I used gParted to resize the DATA partition from 140GB to 120GB, to free up 20GB for Linux. (Incidentally, this took ages, much longer than when I used a Windows program, I think PartitionMagic, on my old computer - are there any other free tools that anyone can recommend?).

Booting the Fedora install DVD worked fine until it came to the point of partitioning. Ths option of "use free space" returned an error saying that there wasn't enough free space. Manually trying to allocate space showed the 4 partitions outlined earlier plus one ~20GB area and a 6MB area, both labelled "free space". Trying to create any partitions in the larger of these returned the same error message. t this point I gave up on Fedora and tried Ubuntu, which I have installed on other computers numerous times.

On Ubuntu, the partitioning stage was a bit different. The "free space" was labeled "unusable"!

Does anyone know what I have done wrong , or how to solve it? I'm guessing it's a problem with how I used gParted, but everything I did seemed to make sense!
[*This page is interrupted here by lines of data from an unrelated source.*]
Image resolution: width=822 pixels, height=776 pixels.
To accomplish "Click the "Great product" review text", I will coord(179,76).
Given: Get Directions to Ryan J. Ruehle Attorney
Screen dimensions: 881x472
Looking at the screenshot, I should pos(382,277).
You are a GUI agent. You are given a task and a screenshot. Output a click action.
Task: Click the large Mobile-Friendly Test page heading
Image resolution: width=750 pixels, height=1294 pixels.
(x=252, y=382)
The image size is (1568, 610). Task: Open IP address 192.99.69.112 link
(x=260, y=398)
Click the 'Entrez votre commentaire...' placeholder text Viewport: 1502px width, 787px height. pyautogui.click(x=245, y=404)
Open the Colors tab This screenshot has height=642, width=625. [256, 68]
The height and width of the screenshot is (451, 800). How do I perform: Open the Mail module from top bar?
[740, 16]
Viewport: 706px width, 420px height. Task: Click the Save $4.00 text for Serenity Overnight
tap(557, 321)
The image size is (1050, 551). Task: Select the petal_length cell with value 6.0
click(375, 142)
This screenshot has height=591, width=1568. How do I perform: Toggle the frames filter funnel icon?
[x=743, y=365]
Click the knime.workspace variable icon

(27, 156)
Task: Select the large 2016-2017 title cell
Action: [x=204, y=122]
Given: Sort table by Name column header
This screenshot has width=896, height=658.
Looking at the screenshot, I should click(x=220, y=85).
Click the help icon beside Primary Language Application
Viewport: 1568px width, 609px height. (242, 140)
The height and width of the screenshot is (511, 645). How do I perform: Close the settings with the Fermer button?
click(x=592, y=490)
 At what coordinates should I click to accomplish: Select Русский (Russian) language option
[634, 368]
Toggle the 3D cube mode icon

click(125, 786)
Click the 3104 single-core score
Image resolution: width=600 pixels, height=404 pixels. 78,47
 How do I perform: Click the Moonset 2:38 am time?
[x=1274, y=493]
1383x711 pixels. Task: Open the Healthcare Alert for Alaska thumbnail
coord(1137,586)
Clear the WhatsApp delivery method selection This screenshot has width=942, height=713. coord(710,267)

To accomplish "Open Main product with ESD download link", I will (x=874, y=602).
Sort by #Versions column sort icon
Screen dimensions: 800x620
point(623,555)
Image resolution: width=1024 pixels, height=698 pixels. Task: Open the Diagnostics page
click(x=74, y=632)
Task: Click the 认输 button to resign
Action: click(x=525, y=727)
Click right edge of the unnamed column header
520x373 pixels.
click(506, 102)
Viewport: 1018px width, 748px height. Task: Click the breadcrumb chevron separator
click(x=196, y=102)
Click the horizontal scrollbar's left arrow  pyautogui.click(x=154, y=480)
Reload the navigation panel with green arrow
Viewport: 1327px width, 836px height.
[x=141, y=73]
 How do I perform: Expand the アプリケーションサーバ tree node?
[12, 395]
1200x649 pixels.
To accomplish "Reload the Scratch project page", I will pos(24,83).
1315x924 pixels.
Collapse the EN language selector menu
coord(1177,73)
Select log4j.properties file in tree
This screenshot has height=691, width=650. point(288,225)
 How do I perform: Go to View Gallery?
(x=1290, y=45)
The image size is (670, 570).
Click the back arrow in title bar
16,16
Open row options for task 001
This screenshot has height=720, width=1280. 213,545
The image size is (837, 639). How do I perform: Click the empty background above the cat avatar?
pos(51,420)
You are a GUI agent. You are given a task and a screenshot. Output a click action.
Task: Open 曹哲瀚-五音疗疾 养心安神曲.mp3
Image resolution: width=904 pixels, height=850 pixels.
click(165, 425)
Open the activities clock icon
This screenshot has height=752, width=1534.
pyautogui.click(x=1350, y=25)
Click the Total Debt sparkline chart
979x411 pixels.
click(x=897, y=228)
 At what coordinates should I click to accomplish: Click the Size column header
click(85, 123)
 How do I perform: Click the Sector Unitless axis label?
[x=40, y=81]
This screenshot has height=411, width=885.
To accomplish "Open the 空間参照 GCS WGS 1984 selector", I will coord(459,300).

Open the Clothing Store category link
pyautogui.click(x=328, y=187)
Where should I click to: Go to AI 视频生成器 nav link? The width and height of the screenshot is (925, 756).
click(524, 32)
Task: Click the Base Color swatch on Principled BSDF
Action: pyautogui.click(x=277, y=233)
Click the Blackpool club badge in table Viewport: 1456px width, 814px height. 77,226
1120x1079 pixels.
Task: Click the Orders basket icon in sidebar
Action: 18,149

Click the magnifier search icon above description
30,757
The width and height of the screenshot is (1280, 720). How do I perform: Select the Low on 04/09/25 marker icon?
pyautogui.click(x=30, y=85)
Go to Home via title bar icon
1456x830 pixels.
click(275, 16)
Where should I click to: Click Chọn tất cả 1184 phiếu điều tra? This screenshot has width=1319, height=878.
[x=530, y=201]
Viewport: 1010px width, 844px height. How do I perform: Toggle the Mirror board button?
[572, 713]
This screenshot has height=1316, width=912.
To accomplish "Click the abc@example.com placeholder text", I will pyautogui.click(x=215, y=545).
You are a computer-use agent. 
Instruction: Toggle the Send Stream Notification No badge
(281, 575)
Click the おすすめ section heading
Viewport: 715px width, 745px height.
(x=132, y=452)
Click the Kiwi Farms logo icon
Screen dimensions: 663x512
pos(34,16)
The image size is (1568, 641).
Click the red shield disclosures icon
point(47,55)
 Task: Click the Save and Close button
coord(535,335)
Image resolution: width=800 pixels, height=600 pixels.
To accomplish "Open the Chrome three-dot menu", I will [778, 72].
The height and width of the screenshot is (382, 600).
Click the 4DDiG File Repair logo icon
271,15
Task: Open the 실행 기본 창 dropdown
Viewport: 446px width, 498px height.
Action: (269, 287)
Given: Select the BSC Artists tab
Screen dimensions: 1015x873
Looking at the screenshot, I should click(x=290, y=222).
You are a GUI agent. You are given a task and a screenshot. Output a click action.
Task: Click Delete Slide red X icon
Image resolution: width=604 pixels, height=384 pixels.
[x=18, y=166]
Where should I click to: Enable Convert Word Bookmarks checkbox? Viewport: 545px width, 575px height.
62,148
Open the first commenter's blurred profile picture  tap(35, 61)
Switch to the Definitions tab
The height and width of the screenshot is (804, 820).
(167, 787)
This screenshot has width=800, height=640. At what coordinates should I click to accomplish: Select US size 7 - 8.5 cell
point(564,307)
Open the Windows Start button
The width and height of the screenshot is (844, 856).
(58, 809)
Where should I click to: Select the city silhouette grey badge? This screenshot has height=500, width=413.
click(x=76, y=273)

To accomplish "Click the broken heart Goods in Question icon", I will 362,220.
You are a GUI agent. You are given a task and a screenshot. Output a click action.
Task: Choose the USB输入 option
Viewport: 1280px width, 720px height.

Any help would be hugely appreciated - I dn't want to be stuck with just one OS!

Robert

zvacet
July 21st, 2008, 07:17 AM
You can have max 4 primary partitions,and it looks like you have them allready.Mark free space as extended partition.For installing and partitioning look here. (http://psychocats.s465.sureserver.com/ubuntu/installing#partitioning)You can try manual way.

RuleMaker
July 21st, 2008, 07:23 AM
are there any other free tools that anyone can recommend?
You dont need any other partitioner than the one that is built inside the installation.
Choose manual partitioning:
Just right click on the free space, choose "Edit partition" and select what type of partition you want to have (probably ext2) and set the mount point to "/".
However, you'll need one more partition (about 1 Gb) to use it as a swap.

capatt
July 21st, 2008, 03:12 PM
I have the same issue. Isn't an Extended partition, simply a Primary partition into which you can add many logical drives? Using the solution above would yield 5 primary partitions, would it not?